Taking It to the Streets
And if the desktop rocked our very notion of shopping, there's another, even bigger shift coming. Mobile computing, with it's ability to know where we are and even (through digital cameras) what we're looking at, will blow our previous concept of shopping into non existence. Our handheld devices will link virtual stores and the physical ones we're in. There's an iPhone app called
Red Laser. It let's you scan UPC bar codes and then searches online destinations (at this point, just a few) to find the best price. As we speak, developers are working to tie that in with a shopping engine like
Milo.com, which taps directly into the real time inventories of stores near you to bring back the best prices. We're literally weeks away from the ability to scan, send, retrieve and shop. While you sip a tall Chai Tea Latte, you could browse hundreds of locations in a 5 mile radius AND check out the best prices online. Can you feel the shopping malls crumbling around you?

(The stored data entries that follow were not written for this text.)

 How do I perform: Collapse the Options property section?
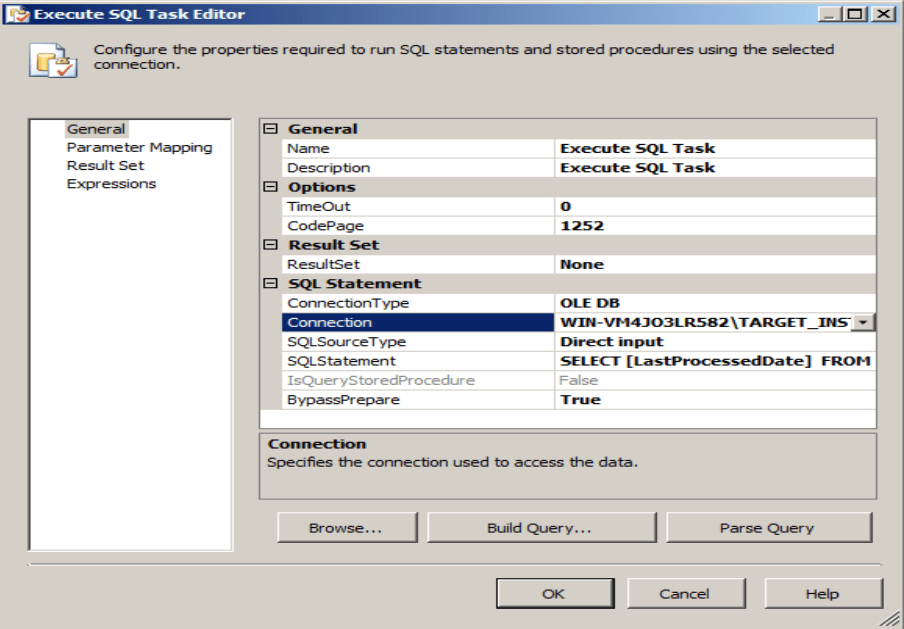[x=270, y=187]
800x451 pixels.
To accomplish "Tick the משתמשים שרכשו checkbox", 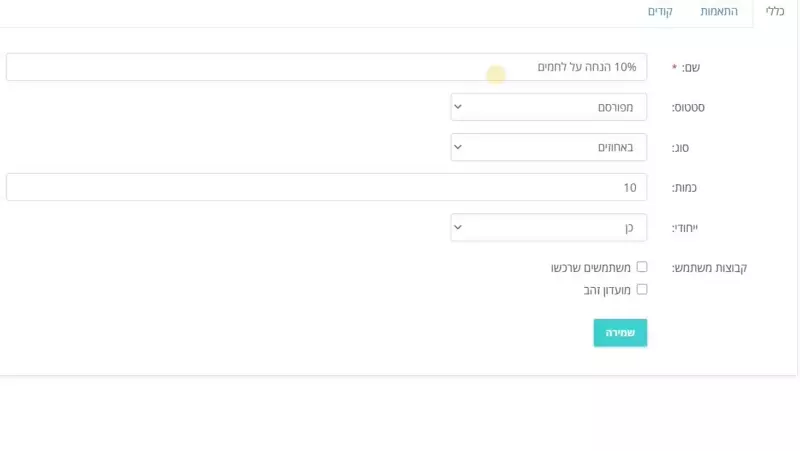I will [642, 267].
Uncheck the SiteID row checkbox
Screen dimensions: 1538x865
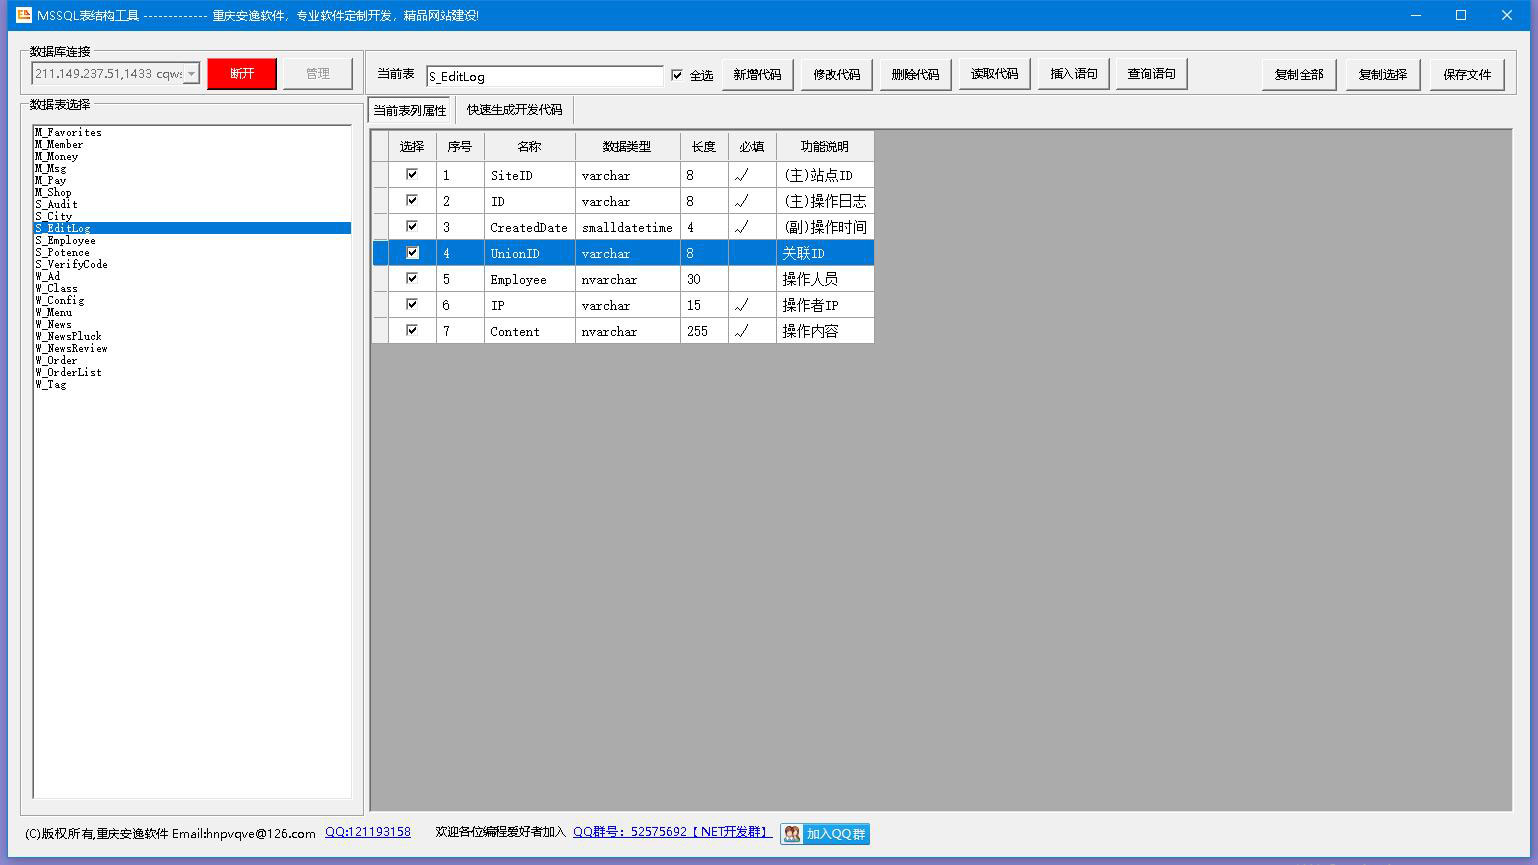[412, 175]
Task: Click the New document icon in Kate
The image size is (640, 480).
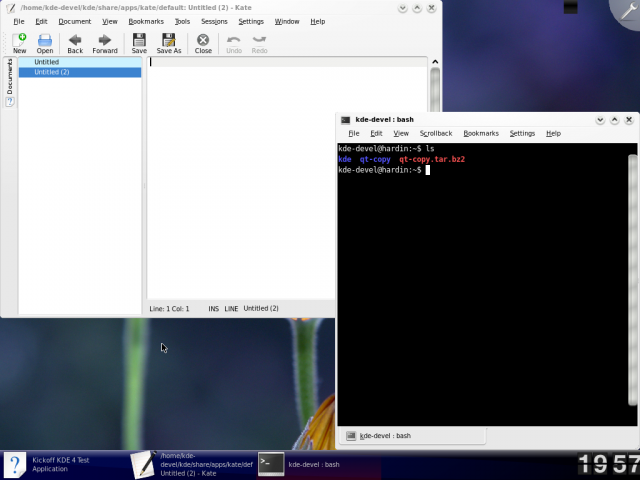Action: pyautogui.click(x=19, y=43)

RedLaser 2.0: Realtime iPhone UPC barcode scanning
Every time I bring up a discontinuous innovation fueled by technology, there are inevitably protests from those who desperately hold on to the tangible and experiential aspects of our lives. "We love shopping too much!" they protest. "The shopping mall will never die!" True..some of us love shopping too much to relegate it to an online search. But some of us don't. A lot of us don't. And when you think about the massive investment in shopping that's been made by retailers, you require a huge critical mass of shoppers to keep it going. The tide has shifted and it will wash away retailing as we know it.
The Shift in B2B
In my book,
The BuyerSphere Project, I talked about something very similar happening in the B2B world. In our research, we found that approximately 60% of business buyers who buy regularly purchased items (toner cartridges, copy paper, office supplies, etc) would prefer to do so online. Yet, the physical infrastructure of the companies who sell these items still supports shopping methods that are rapidly dwindling in popularity - especially physical brick and mortar locations. When the C Suite talks about budget allocations, a huge percentage goes towards supporting these legacy outlets and a relatively tiny budget goes to the online channels. Our corporate priorities are totally screwed up, as the gap between how we do business and how our customers shop gets wider and wider.

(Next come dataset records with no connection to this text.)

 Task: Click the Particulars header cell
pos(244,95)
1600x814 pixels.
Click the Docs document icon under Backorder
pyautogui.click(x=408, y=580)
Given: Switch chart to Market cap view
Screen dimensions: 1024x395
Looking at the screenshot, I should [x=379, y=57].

It's not going to be pretty for retailers as they adjust to this new reality. They are just emerging from an economic gut punch and now they have to think about reinventing how they do business. I have no idea what the store of the future will look like. Perhaps more like the Sears catalog store of my childhood. All it was was a counter with a warehouse behind. You simply walked in and picked up your order. In those days, in rural Alberta, you did your shopping in the catalog. Funny, how everything old suddenly becomes new again.